> [Extracted material]:

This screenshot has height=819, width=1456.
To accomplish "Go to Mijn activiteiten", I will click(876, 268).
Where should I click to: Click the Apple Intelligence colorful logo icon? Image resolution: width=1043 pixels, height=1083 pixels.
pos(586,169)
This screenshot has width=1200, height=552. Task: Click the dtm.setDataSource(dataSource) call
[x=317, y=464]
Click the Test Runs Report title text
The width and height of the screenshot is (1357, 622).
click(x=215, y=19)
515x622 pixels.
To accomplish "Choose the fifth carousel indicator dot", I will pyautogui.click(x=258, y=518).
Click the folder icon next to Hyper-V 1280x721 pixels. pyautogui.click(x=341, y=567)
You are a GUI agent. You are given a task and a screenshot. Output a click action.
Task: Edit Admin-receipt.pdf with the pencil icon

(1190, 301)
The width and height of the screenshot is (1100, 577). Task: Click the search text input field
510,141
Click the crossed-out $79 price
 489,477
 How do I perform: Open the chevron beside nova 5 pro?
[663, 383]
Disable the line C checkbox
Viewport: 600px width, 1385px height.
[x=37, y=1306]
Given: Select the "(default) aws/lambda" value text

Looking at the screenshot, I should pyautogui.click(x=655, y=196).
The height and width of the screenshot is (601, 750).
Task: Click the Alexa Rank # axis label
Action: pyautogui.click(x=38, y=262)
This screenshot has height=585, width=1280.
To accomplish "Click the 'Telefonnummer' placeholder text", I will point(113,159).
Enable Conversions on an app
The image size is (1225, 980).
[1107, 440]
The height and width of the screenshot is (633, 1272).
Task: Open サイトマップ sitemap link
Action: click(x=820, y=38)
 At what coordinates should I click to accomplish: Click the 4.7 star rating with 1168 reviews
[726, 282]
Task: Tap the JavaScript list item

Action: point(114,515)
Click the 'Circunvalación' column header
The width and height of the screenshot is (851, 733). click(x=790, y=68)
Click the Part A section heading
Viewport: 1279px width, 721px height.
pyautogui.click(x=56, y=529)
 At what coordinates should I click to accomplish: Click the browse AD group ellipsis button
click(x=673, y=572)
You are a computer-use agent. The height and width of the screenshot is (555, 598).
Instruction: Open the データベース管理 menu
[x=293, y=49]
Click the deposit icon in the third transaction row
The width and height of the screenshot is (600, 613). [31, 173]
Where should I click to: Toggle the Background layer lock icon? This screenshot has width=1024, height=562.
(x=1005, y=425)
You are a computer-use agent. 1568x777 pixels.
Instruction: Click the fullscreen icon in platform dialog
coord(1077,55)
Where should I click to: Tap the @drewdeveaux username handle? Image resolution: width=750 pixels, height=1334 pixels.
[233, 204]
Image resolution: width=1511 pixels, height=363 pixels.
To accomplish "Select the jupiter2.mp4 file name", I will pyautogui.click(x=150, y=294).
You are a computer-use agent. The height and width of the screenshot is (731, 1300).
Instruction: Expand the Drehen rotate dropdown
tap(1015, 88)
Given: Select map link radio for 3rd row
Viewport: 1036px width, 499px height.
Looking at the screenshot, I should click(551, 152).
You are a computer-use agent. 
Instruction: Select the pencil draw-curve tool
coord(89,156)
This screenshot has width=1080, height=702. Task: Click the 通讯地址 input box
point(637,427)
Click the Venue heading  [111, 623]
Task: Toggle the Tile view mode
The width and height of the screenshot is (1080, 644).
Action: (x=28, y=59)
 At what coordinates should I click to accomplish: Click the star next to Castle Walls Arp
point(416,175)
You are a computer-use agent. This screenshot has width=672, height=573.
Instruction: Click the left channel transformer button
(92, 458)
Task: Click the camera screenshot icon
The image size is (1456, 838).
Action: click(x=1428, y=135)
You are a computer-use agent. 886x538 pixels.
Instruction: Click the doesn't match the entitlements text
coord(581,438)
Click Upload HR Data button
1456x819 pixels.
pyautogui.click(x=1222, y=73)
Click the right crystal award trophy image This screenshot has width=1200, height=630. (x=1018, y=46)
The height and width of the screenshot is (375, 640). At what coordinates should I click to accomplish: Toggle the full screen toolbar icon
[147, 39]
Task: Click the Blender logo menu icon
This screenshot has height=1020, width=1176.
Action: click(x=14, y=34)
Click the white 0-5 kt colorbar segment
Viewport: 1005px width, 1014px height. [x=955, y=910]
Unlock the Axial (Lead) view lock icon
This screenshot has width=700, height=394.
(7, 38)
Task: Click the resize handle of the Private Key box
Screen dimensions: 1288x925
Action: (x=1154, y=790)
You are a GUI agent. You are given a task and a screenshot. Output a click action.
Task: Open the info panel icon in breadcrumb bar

> [Directions for this task]:
What should come out is the exact run of lines from the one holding "The image size is (1456, 838)." through the end of the records above, and nothing besides.

> [Expected answer]:
The image size is (1456, 838).
Action: click(x=1428, y=135)
You are a computer-use agent. 886x538 pixels.
Instruction: Click the doesn't match the entitlements text
coord(581,438)
Click Upload HR Data button
1456x819 pixels.
pyautogui.click(x=1222, y=73)
Click the right crystal award trophy image This screenshot has width=1200, height=630. (x=1018, y=46)
The height and width of the screenshot is (375, 640). At what coordinates should I click to accomplish: Toggle the full screen toolbar icon
[147, 39]
Task: Click the Blender logo menu icon
This screenshot has height=1020, width=1176.
Action: click(x=14, y=34)
Click the white 0-5 kt colorbar segment
Viewport: 1005px width, 1014px height. [x=955, y=910]
Unlock the Axial (Lead) view lock icon
This screenshot has width=700, height=394.
(7, 38)
Task: Click the resize handle of the Private Key box
Screen dimensions: 1288x925
Action: (x=1154, y=790)
You are a GUI agent. You are given a task and a screenshot. Output a click action.
Task: Open the info panel icon in breadcrumb bar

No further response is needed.